(Exercise aim):
Lines below that include "accomplish" are the answer; copy each one.

(Source data):

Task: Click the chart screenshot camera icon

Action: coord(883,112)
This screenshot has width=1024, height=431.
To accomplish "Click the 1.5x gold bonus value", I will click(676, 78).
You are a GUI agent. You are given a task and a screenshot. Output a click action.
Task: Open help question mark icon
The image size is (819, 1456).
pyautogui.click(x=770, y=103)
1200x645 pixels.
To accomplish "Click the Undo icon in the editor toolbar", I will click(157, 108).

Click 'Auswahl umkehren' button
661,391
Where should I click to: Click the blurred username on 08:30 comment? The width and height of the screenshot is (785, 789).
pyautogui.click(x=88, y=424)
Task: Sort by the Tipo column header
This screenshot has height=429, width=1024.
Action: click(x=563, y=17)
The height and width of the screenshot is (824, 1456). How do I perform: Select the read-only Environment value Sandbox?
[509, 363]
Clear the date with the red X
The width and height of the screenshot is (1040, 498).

(Exercise result):
To accomplish "Click the 1.5x gold bonus value", I will click(676, 78).
To accomplish "Click the Undo icon in the editor toolbar", I will click(157, 108).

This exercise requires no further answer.